Blog

Life with the Big Brutes

Posted 7 June 2018

Not a breath of wind today. The six wind turbines that surround our property stand silent and still. I’m really glad of it.

When “Big Bertha”, as the locals call her, a mere 500m from the house, really gets going on rare days of buffeting winds, she makes a mind-blowing din, like two planes landing at Gatwick Airport.

But for the past six weeks they have been off more than on, proving the point we tried to make all along - there is insufficient wind in this area. The only financial gain to Quadran, the company responsible for them, are due to government grants - from our taxes.

For several weeks last summer, while they were being built, I regularly bumped into the lads from Windhoist, the Irish company that installed them, and translated their requests for their lunchtime butty fillings to Amelie, the baker.

Why are you putting those things so near to my friend’s house?

...demanded Pat, a visiting friend, never known for holding back. One of them said,

Why are we putting them up at all, that’s the question!
Sure, there’s no wind up there. This isn’t Inverness that rocks the life out of yer up in the control box.

We regularly hear grinding noises from those control boxes, nearly 150m up, as the computerised electronics vainly attempt to turn the blades to catch the tiniest breeze. And that uses electricity. It doesn’t produce it.

At a distance of 1200m a wind turbine can have a certain elegance. But last May France’s Académie de Médecine claimed that at 500m the irregular and constant vibrations of the blades, the blinking night lights, and daytime strobing have a detrimental impact on physical and psychological wellbeing. Strobing in the sitting room is certainly disturbing. Fortunately no one in the family has epilepsy.

When the law establishing the distance from dwellings was made, turbines were barely more than 100m high. The latest monsters are now 220m high. The Eiffel tower is only 300m high. Most people in our village, who don’t even live with them, are shocked at the sheer size of the brutes. We were. We thought we could hide them by planting trees. No chance.

C’est une atroce!

...announced our new, anti-turbine mayor to Quadran, when he first set eyes on our beloved Big Bertha.

In January, Macron’s new, inexperienced Minister for the Environment, Nicolas Hulot, announced he would shut 17 of France’s 58 nuclear plants, replacing them with wind power by 2025. Retired physicist, Jean-Louis Butré, Président of La Fédération Environnement Durable, France’s most outspoken critic of wind power, estimates that would require 15,000 to 20,000 turbines.

Butré managed to win a campagne to protect the Normandy battlefields, but plans are afoot for the Dordogne, Bourgogne, Charente, Rhones-Alpes, Auvergne, Ardeche, in fact all over the French countryside where English ex-pats have revived dying rural life. Nowhere is sacrosanct, not even the 49 regional nature parks, already targeted by developers. Only a threat from UNESCO to remove its world heritage site status saved Mont St Michel.

We live a mere three kilometres from La Brenne, a wonderful nature reserve, and regularly host Golden Orioles, Purple Herons and Kingfishers. So why was there no environmental impact study here?

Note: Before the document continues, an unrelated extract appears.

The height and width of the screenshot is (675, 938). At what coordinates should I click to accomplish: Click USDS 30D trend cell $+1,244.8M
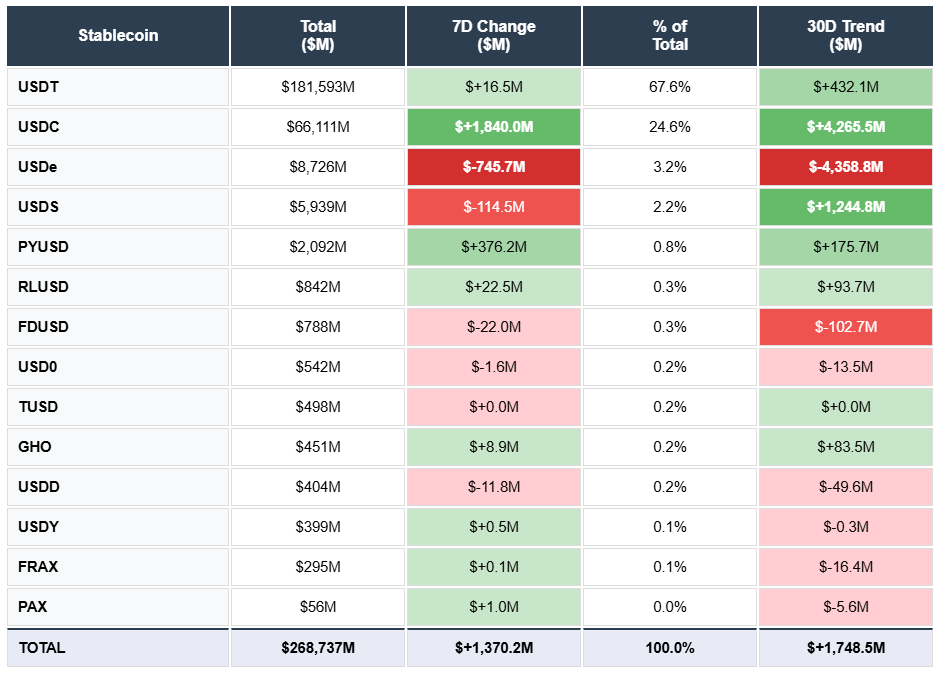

We asked if trees could be replanted and were told that new planting has to be several kilometers from a turbine to avoid birds being caught in the blades. France has lost almost 50% of its birdlife in the past ten years.

Unfortunately the EU’s “care of the landscape” regulation has been lumped with the environment in Hulot’s department, leading to a spectacular conflict of interest. A recent photo showed him balanced high up on a turbine blade, arms outstretched - a man hoisted on the euphoria of his own ideology.

France is the world’s largest net exporter of electricity. To replace nuclear power with an intermittent provision over which you have no control seems barmy, or does Hulot think that like Canute, who held back the waves, he can create wind?

There is certainly no shortage of hot air surrounding the industry. Allegations of corruption abound - backhanders paid to officials, local council members with vested interest, vast profits being made by developers. There appears to be little regulation or supervision of the deployment of vast amounts of taxpayers’ money. Meanwhile, our home has lost a great deal of its value.

We certainly need green energy, but informed sources tell me it’s on the way out and that the relentless speed of technological development could make wind turbines obsolete within the next ten years.

Will I see them out? I’ll certainly do my best. But meanwhile, I fear the damage to our beloved France may be irreparable.